When you are creating health messages, small changes can make a big difference. A study by researchers at Penn’s Annenberg School found that slight differences in how the new vaccine for human papillomavirus (HPV) is described influence whether women decide to get the vaccination.
A representative sample of 635 American adults, of whom 49 percent were women, was randomly assigned to read one of three slightly different paragraphs about the vaccine through the Annenberg National Health Communication Survey.
One paragraph addressed how the vaccine protects against cervical cancer, another how the vaccine protects against cervical cancer and sexually transmitted infection and the third how the vaccine protects against cervical cancer, sexually transmitted infection and how it may or may not lead to increased sexual promiscuity among those vaccinated.
The survey was administered to determine the participant’s intentions regarding vaccination.
When women in the survey read that the vaccine protects only against cervical cancer, 63 percent indicated that they were very likely or somewhat likely to get the vaccine compared to 43 percent of women who read that the vaccine protects against cervical cancer and a sexually transmitted infection.
When it’s all about preventing cancer, most of the women wanted the vaccine. But when you introduce the factor of it protecting against a sexually transmitted infection — even while still preventing the Big C — almost a third of the women opted out. Is this because they don’t think it is something that they need (because, after all, THEY would never get an STI), or is it because it stigmatizes the vaccine recipient who wants the cancer protection but does not want people to think she is at risk of an STI?

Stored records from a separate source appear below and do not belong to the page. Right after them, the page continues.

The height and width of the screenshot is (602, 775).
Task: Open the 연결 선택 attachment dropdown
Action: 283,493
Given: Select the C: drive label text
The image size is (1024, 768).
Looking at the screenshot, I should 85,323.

This has huge implications for how the vaccine is marketed — especially to parents, who will likely make the decision whether their daughters should get it or not (the vaccine is approved for girls as young as 9 years old).

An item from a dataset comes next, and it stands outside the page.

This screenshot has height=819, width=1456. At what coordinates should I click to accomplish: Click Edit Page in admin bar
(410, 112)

I wrote about marketing this vaccine a while ago in response to a post that Seth Godin wrote about not wanting that marketing gig. Here’s what I suggested should be done (which was endorsed by Seth in the comments!):
We would need to figure out what the key values are of the parents (who would likely make the decision) and appeal to those things that are most important to them — feeling like a good parent, taking care of their daughters’ health, making sure that their daughter will not have reproductive problems in the future. And, God forbid, the worst thing a parent can imagine is their child getting cancer — what wouldn’t they do or pay to prevent that from happening?Position the vaccine as preventing cervical cancer rather than focusing on anything that might suggest that their daughter would even consider becoming sexually active until she is an adult. Get the CDC to add the vaccine to their recommended immunization schedule so that doctors will provide it as a matter of course with other teen booster shots so that parents won’t feel like the recommendation comes from a negative judgment of them or their daughters. Get insurance companies to cover some of the costs of the vaccination since they will have fewer cases of cervical cancer and STDs to pay for later. The fears about long-term effects may be addressed by comparing the risks of the vaccine to other similar products and showing that the benefits far outweigh the possible risks.
In light of these research results, I stand by my recommendations. Looks like Merck is too.